:: Work to be completed ::
Exact copies of the lines from the one with "Viewport: 934px width, 501px" through the last line of the entries, and no pictures, make up the answer.

==*==

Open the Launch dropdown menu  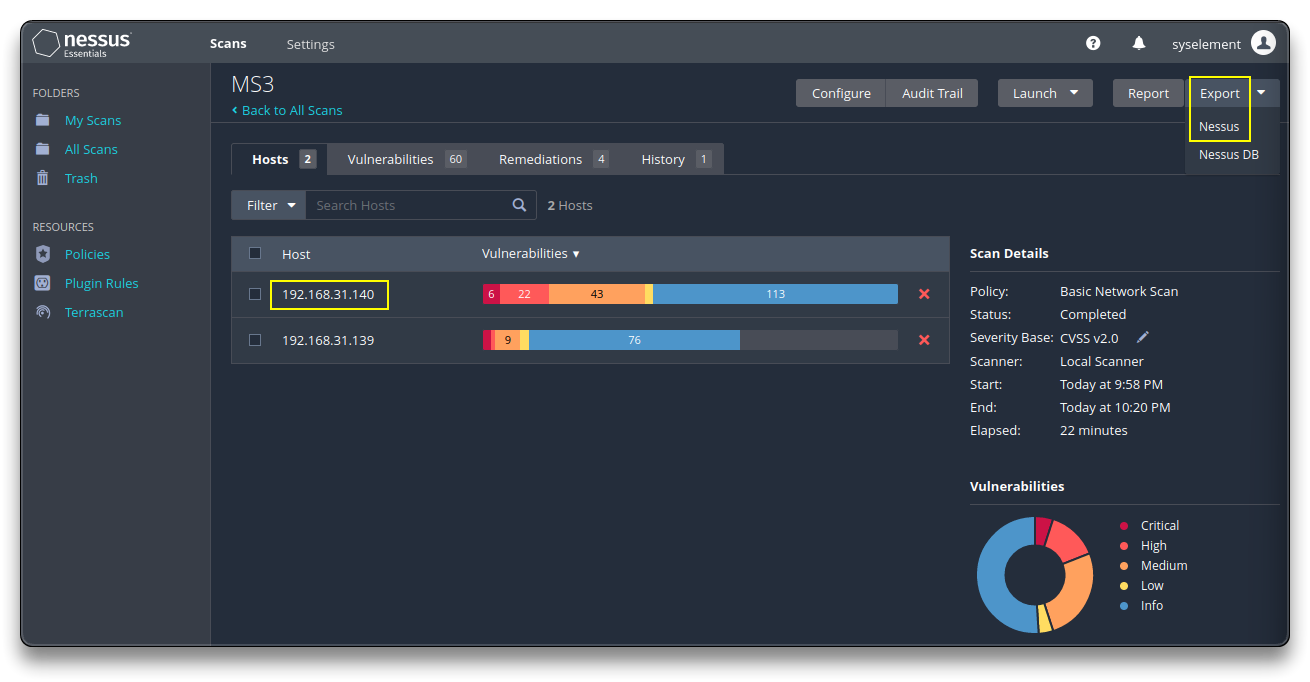coord(1045,93)
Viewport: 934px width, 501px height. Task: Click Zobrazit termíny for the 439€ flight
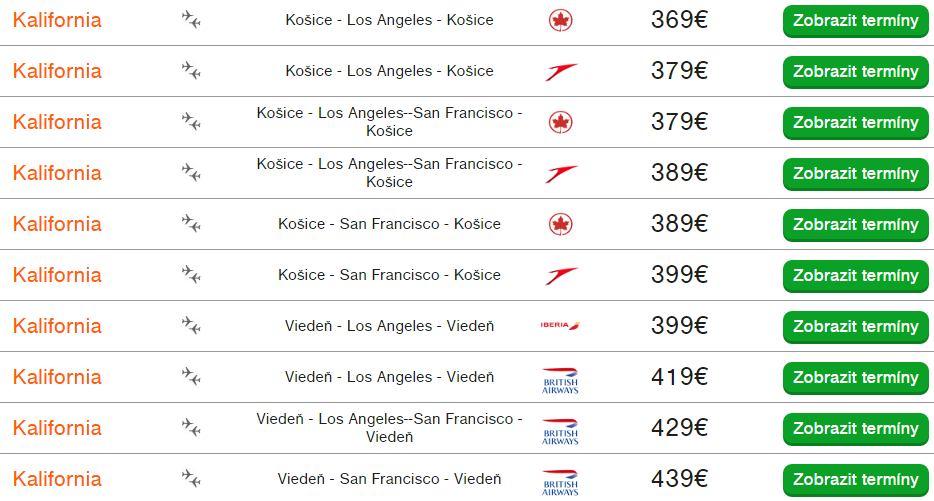click(855, 480)
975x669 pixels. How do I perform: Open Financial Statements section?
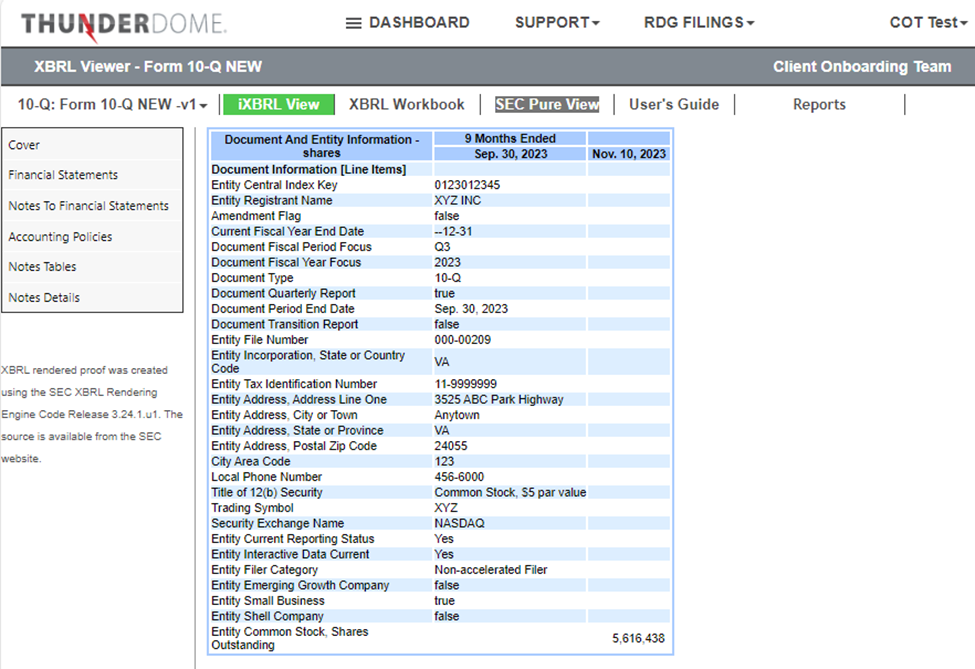(x=63, y=175)
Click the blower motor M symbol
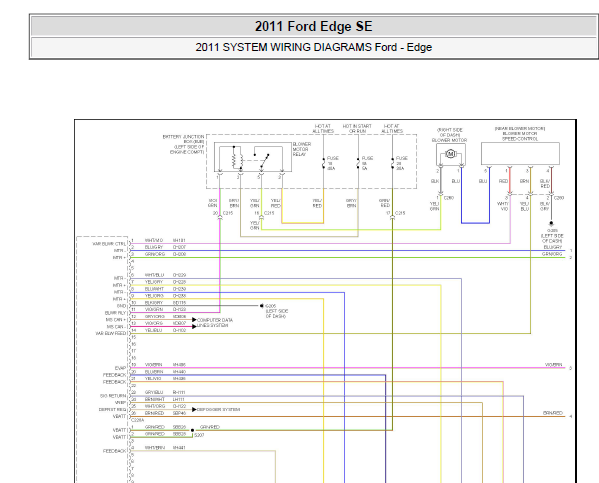The width and height of the screenshot is (599, 483). point(450,154)
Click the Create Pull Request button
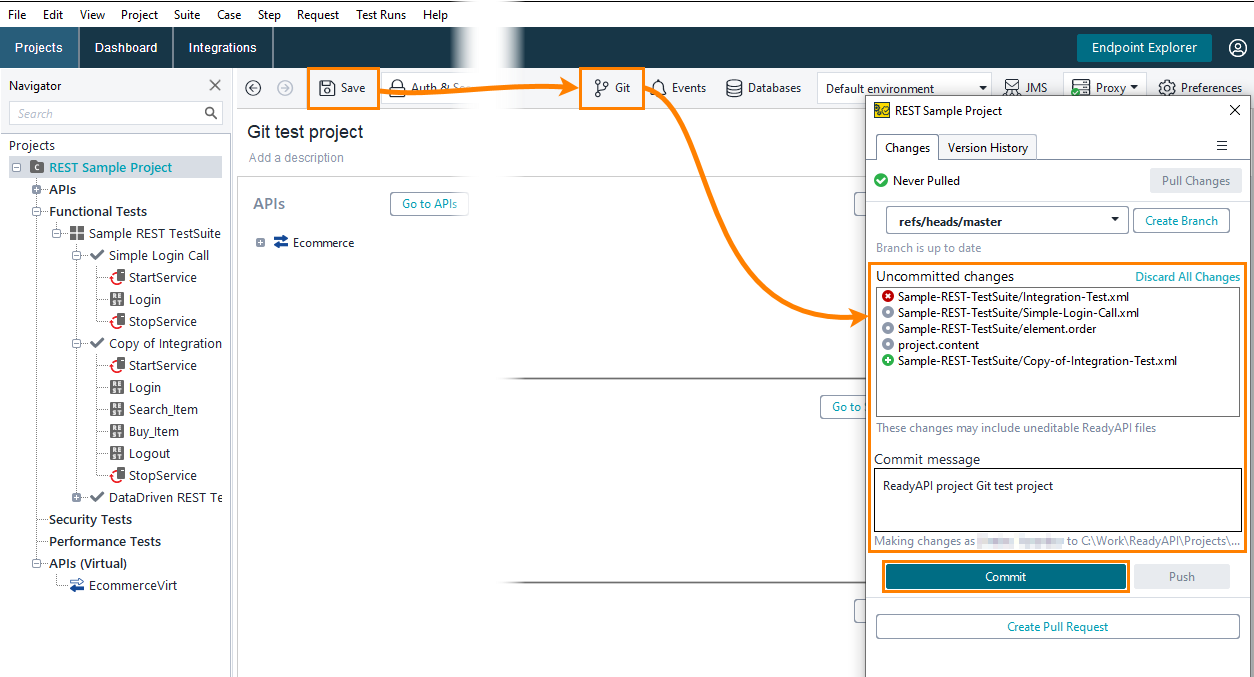Viewport: 1254px width, 677px height. [1057, 627]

==*==

:: Output for this task ::
Viewport: 934px width, 501px height. Task: Click Zobrazit termíny for the 439€ flight
click(855, 480)
975x669 pixels. How do I perform: Open Financial Statements section?
(x=63, y=175)
Click the blower motor M symbol
The width and height of the screenshot is (599, 483). point(450,154)
Click the Create Pull Request button
Viewport: 1254px width, 677px height. [1057, 627]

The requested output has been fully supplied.